- Extrait présenté -
########

Le pacte de défense de La Mecque crée des remous entre l’Égypte et l’Arabie saoudite
L’Égypte était la grande absente de la signature de l’accord de défense entre l’Arabie saoudite, la Turquie et le Pakistan. Selon certaines sources, c’est Riyad qui n’aurait pas voulu d’une participation du Caire, pour punir le régime d’Abdel Fattah Al-Sissi de son ingratitude.
Le 7 août 2026, l’Arabie saoudite, la Turquie et le Pakistan ont signé un accord de défense mutuelle, surnommé le pacte de défense de La Mecque. Cet accord vise à renforcer la coopération militaire entre ces trois pays, notamment en matière de sécurité régionale. La Mecque, ville sainte de l’islam en Arabie saoudite, est souvent utilisée comme symbole pour des initiatives diplomatiques ou militaires impliquant des pays musulmans. Cependant, cet accord a rapidement suscité des tensions, car l’Égypte en a été exclue, ce qui a provoqué des remous entre Le Caire et Riyad. Selon certaines sources, cette exclusion serait une décision délibérée de l’Arabie saoudite, tandis que d’autres estiment que l’Égypte a elle-même choisi de ne pas y participer.

########

- Données fournies -
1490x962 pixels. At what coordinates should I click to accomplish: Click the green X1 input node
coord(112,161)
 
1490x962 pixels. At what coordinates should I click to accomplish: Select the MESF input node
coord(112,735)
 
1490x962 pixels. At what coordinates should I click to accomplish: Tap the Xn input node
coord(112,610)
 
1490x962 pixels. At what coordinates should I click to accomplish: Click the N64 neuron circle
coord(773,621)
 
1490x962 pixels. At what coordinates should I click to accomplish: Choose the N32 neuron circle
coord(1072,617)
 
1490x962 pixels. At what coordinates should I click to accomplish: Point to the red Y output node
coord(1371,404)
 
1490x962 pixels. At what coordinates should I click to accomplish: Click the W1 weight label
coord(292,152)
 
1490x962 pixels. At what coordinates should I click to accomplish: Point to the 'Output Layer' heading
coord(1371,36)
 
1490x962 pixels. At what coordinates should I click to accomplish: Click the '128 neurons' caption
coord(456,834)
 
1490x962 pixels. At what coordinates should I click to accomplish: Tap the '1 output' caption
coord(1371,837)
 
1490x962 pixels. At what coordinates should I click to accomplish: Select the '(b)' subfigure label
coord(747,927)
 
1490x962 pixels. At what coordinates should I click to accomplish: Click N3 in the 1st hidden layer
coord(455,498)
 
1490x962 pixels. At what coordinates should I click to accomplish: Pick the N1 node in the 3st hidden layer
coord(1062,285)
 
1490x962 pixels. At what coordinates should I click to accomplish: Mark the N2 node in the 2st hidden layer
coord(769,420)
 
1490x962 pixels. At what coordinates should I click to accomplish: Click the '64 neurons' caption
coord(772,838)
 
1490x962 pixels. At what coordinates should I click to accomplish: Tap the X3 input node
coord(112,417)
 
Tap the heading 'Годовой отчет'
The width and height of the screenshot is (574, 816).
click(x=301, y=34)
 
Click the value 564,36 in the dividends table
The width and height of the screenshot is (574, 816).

########

- Travail à faire -
(a) Recopiez le passage de l'article sur le pacte de défense de La Mecque qui va de « Le pacte de défense de La Mecque crée » jusqu'à « de son ingratitude. ».
(b) Rédigez la suite de l'article sur le pacte de défense de La Mecque à partir de l'endroit où il s'arrête.

- Réponses par consigne -
(a)
Le pacte de défense de La Mecque crée des remous entre l’Égypte et l’Arabie saoudite
L’Égypte était la grande absente de la signature de l’accord de défense entre l’Arabie saoudite, la Turquie et le Pakistan. Selon certaines sources, c’est Riyad qui n’aurait pas voulu d’une participation du Caire, pour punir le régime d’Abdel Fattah Al-Sissi de son ingratitude.

(b)
Plusieurs hypothèses expliquent pourquoi l’Égypte n’a pas été invitée à rejoindre le pacte. Selon des anciens hauts responsables saoudiens cités par le site Middle East Eye, l’Arabie saoudite serait de plus en plus frustrée par le gouvernement égyptien du président Abdel Fattah Al-Sissi. Ce dernier ne rendrait pas suffisamment de services à Riyad en matière de sécurité régionale, alors que l’Arabie saoudite avait été le plus grand soutien financier d’Al-Sissi lors de son arrivée au pouvoir en 2013, après un coup d’État. Par ailleurs, les Saoudiens reprocheraient à l’Égypte sa subordination aux Émirats arabes unis, un autre acteur clé de la région, et commenceraient à douter de sa fiabilité comme partenaire stratégique.
Les relations entre l’Égypte et l’Arabie saoudite se dégradent depuis plusieurs années, en raison de divergences stratégiques. L’Égypte, dirigée par Al-Sissi depuis 2014, est un acteur majeur du monde arabe, mais son influence diminue face à la montée en puissance de l’Arabie saoudite et des Émirats arabes unis. Ces deux pays du Golfe, riches en pétrole, cherchent à étendre leur influence politique et militaire dans la région, notamment en soutenant des régimes ou des mouvements qui leur sont favorables. L’exclusion de l’Égypte du pacte de La Mecque pourrait être une manière pour l’Arabie saoudite de marquer son mécontentement et de rappeler au Caire qu’il n’est plus un partenaire incontournable.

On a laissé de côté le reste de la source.